I’ve spent a good part of the last several months doing something most marketers haven’t gotten around to yet: actually reading the primary research on how AI platforms decide which brands to mention. Not the LinkedIn hot-take version of it, the actual studies — the ones with sample sizes, methodologies, and citation-tracking data across ChatGPT, Gemini, Perplexity, Claude, and the rest. And after going through a stack of 2026 reports from firms like Victorious, Ahrefs, SparkToro, BrightEdge, and Digital Authority Partners, one number keeps showing up in different forms, from different research teams, using different methodologies: somewhere in the high 80s to low 90s percent, the majority of brands tested simply don’t show up when someone asks an AI platform a category question. One widely cited Q2 2026 quarterly search study found that while AI platforms could describe the large majority of tested brands accurately when asked directly by name, roughly 89% of those same brands never appeared at all in category-level research answers — the “best X for Y” style questions that actually drive buying decisions.
That gap is the entire opportunity I want to walk you through in this piece. Direct brand recognition and category recommendation are turning out to be two almost entirely separate games, and most businesses are only playing the first one. In this post I want to lay out, with real numbers behind every claim, why this window exists, why it won’t stay open indefinitely, and exactly what I’d tell a client to do about it starting this quarter.
The Data Behind the “89%” Claim — And Why It Keeps Reappearing
I want to be precise here rather than just repeat a headline stat, because the research is more layered than a single number suggests. A separate, independently run study covering 177 brands across eight AI platforms found that only about ten percent of tested brands had any measurable AI mention rate at all in early 2026 — meaning close to ninety percent were essentially absent from AI-generated answers entirely, not occasionally missed, but structurally invisible. Another analysis from SparkToro put a sharper edge on the same finding, estimating less than a one-in-a-hundred chance that a given brand gets recommended consistently across repeated, similarly worded prompts.
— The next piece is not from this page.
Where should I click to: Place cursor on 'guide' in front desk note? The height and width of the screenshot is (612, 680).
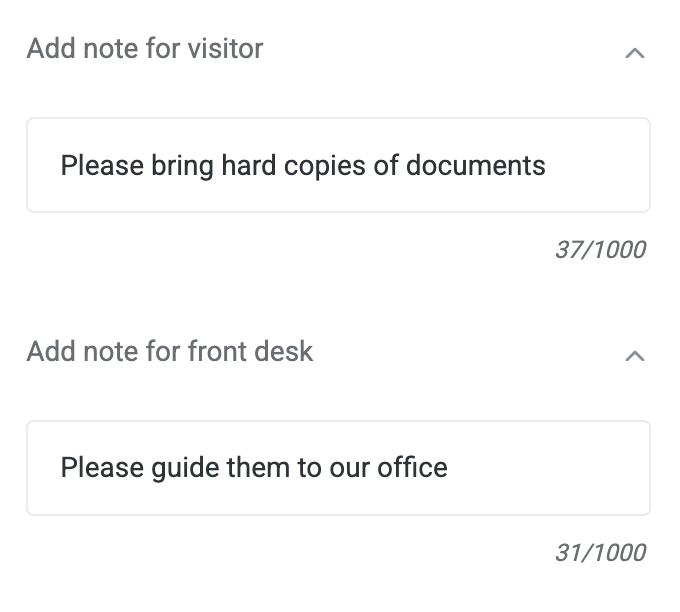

What I find most convincing isn’t any single number — it’s that multiple research teams, using different brand samples, different prompt sets, and different platforms, keep landing in the same general territory. When Victorious, SparkToro, and Digital Authority Partners all independently converge on “the overwhelming majority of category conversations have no consistent default brand,” that’s not noise. That’s a real, structural feature of where AI search currently stands, and it directly contradicts a lot of the industry chatter treating AI visibility as a race that’s already been won by early movers.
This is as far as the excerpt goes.